The programs funded include mass deployments of smart meters, in-home energy displays and distribution and transmission automation systems. The White House predicts they will create tens of thousands of jobs across the country, reduce the frequency of power outages that cost American consumers $150 billion a year, and help make possible energy savings of $20 billion a year by 2030.
California utilities will receive $203 million in funds from the Department of Energy.
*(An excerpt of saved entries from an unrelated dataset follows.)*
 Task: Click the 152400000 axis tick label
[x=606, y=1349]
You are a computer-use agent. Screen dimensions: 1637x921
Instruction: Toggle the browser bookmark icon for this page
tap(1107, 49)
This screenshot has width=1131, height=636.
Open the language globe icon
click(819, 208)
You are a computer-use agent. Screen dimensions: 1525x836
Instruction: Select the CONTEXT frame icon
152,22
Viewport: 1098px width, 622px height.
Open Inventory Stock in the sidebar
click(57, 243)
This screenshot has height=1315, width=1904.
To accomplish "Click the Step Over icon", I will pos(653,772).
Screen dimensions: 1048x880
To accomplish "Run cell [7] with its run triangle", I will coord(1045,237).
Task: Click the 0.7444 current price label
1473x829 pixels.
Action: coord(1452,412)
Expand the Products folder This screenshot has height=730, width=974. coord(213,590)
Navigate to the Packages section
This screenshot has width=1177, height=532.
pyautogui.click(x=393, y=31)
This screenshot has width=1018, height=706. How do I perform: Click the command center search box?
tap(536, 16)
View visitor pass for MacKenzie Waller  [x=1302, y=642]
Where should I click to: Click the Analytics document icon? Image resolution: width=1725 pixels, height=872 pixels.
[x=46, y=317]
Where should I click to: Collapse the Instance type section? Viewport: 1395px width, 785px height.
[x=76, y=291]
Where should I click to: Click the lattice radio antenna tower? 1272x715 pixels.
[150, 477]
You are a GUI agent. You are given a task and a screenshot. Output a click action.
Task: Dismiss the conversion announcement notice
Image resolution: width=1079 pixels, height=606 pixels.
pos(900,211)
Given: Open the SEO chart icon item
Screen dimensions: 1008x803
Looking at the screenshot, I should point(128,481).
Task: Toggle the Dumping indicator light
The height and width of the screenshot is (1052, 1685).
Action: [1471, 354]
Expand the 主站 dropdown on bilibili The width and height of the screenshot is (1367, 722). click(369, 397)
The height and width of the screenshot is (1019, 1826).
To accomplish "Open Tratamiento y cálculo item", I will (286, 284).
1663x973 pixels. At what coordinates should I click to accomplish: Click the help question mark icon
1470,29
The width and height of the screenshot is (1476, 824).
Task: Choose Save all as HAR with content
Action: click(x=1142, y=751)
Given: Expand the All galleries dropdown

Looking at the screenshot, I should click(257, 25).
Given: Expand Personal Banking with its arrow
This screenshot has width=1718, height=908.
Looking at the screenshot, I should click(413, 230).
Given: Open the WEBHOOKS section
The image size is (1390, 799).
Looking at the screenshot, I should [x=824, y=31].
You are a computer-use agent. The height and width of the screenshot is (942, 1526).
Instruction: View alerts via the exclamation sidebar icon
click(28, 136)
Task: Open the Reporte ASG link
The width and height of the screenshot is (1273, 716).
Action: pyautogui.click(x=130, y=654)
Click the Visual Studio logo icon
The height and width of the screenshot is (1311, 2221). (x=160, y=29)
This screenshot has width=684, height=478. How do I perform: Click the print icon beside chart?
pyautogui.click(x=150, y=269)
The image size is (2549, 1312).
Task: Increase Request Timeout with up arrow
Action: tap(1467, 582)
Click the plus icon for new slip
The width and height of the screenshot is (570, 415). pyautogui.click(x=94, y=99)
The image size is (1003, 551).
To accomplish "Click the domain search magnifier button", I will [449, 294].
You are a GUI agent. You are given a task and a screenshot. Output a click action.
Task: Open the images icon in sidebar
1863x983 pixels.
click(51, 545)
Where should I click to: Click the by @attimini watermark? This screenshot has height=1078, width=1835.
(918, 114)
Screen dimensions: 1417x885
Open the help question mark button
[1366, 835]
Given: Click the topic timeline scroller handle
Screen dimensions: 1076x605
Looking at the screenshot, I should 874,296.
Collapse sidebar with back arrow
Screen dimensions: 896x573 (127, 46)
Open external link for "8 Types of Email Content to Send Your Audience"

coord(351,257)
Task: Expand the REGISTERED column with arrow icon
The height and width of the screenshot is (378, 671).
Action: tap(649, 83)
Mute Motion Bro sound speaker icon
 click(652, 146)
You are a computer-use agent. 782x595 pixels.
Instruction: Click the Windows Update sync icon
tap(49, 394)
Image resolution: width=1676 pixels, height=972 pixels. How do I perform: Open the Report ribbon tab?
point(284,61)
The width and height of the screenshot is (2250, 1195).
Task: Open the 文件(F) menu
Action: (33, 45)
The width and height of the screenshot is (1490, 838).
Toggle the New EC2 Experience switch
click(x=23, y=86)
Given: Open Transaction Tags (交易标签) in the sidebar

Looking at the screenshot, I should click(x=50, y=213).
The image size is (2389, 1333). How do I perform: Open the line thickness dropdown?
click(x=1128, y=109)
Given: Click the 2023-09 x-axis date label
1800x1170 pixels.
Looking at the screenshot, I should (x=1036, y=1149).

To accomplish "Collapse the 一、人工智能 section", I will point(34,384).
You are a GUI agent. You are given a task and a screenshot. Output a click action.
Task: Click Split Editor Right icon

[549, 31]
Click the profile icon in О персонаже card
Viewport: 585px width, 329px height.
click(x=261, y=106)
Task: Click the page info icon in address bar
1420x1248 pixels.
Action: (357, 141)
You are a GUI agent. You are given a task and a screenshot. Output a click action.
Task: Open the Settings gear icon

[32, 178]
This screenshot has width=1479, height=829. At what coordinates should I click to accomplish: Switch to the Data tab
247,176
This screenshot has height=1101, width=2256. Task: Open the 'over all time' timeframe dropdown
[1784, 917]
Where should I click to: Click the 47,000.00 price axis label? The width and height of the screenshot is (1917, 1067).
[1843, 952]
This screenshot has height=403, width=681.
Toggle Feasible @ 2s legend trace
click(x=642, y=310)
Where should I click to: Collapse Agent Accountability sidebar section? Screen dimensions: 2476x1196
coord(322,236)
Other large state recipients were North Carolina ($404 million), Florida ($267 million), Texas ($258 million) and Pennsylvania ($233 million).
Ultimately, all utilities--and more important, their customers--should benefit from the lessons these projects will provide in how best to implement high-tech systems that help people manage energy more wisely and sustainably.
PG&E, which leads the nation in smart meter deployments, did not receive funding for its proposed customer energy management project, in collaboration with IBM, Cisco, Stanford University, the city of San Jose and other partners.
However, with funding previously approved by the California Public Utilities Commission, PG&E still plans a project to demonstrate Home Area Network technology. As PG&E's Chief Customer Officer Helen Burt wrote in Sunday's San Francisco Chronicle, such technology will allow smart meters to "communicate with in-home displays that show customers how much energy they are using and at what price, and with smart appliances, which can be programmed to operate during hours when there's less demand for power and lower prices."
PG&E is also part of a consortium led by the Western Electricity Coordinating Council (WECC), which won stimulus funds to improve monitoring and performance of the 14-state Western electric grid.
WECC's $108 million project--which will be supported by a $54 million grant from the Department of Energy--will install sophisticated sensors, called phasor measurement units, at key points around the grid and connect them with a new data communications infrastructure.
The sensors will help operators improve grid reliability, free up transmission capacity and facilitate greater integration of intermittent renewable generation, like wind and solar power, into Western electricity markets.
PG&E also has another proposal--to build a compressed air energy storage facility that will store off-peak wind energy and release it during peak afternoon hours--which is still being reviewed by the DOE as part of the smart grid stimulus funding program.